I was worried about my boy playing coach-pitch this season for several reasons: being the youngest on the team and having not yet turned five-years old, not having played T-Ball last year, and the fact I hadn’t worked with him much on baseball until a few weeks ago. After watching him in the batter’s cage minutes before his first game, he only hit one out of 30 pitched balls. In a game, the batter only gets seven pitches. As he stepped up to the plate I was already composing my “father speech” which would be delivered in the hopes of cheering him up and making sure he held his head high after he swung and missed the seventh ball. Then he got a hit! He was excited. I was ecstatic.
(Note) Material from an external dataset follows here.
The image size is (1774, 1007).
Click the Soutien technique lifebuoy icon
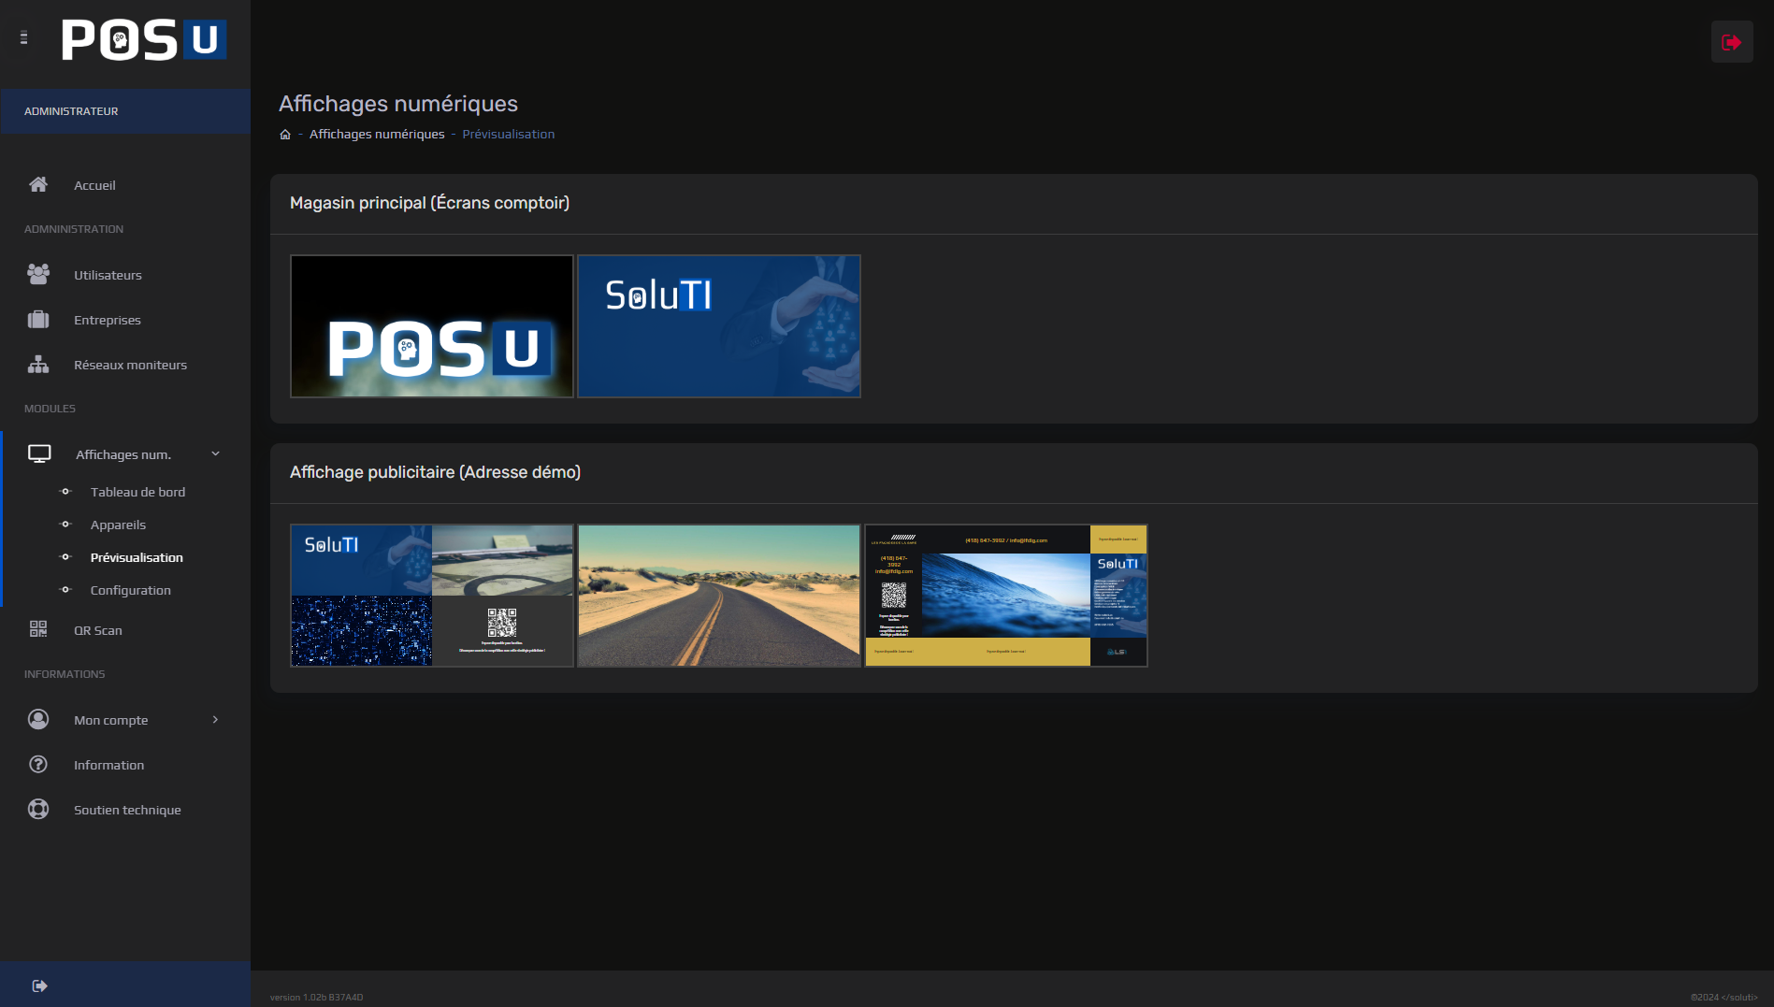[38, 809]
We are currently three games into my son’s baseball career. He has six hits, 47 errors, and three tackles and I’ve never had more fun in my life.
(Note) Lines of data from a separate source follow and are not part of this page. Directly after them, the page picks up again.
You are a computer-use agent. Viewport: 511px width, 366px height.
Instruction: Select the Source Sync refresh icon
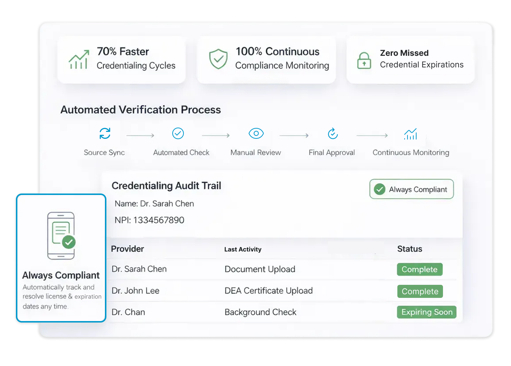point(105,133)
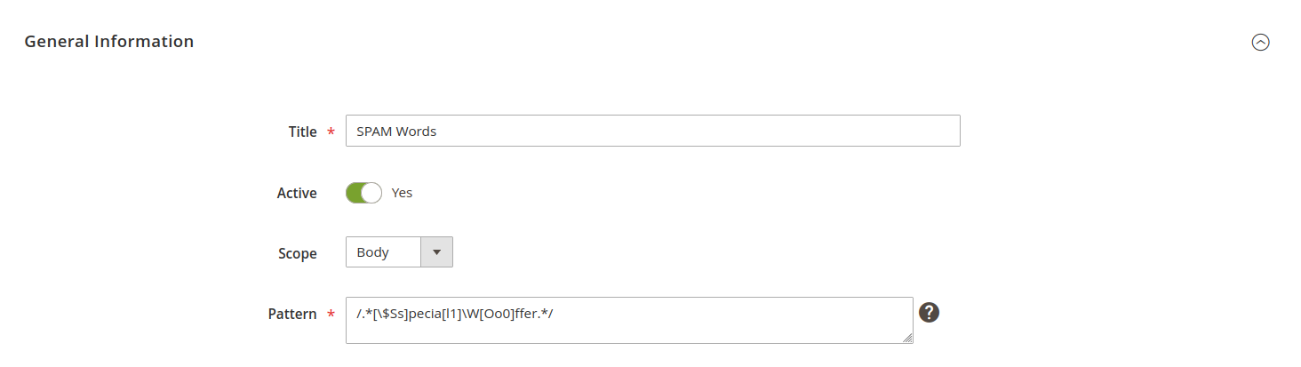Viewport: 1301px width, 367px height.
Task: Collapse the General Information section chevron
Action: [x=1260, y=42]
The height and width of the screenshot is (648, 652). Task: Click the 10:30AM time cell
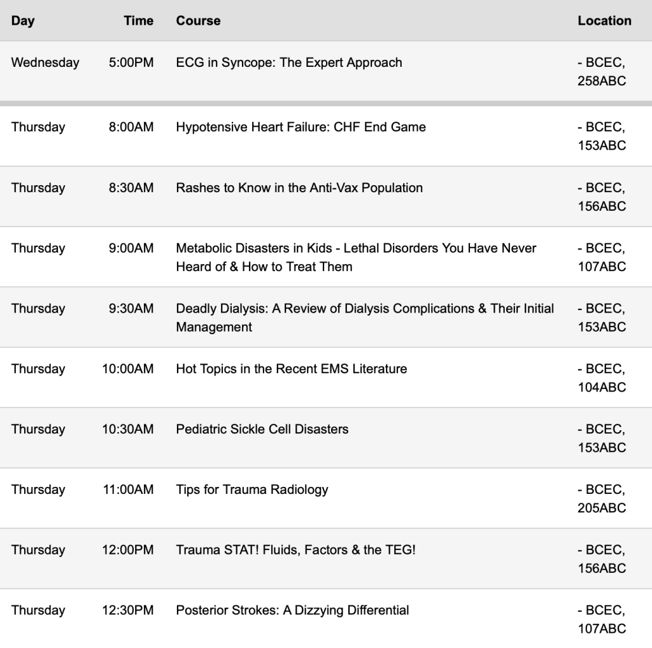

On July 20, 1969, I was eating popcorn and peanuts in Yankee Stadium watching a double header between the Yankees and the Washington Senators when an announcement was made, “America has just landed on the moon!” Everyone stood and cheered. The game was stopped and the national anthem was played. Until last Saturday, that was my most memorable baseball moment.

I am proud to say that, to me, America landing on the moon can’t hold a candle to Harrison getting his first base hit.

Please keep Darian Pierce, coach of the Piercon Dirtkickers, in your prayers. He needs all the help he can get.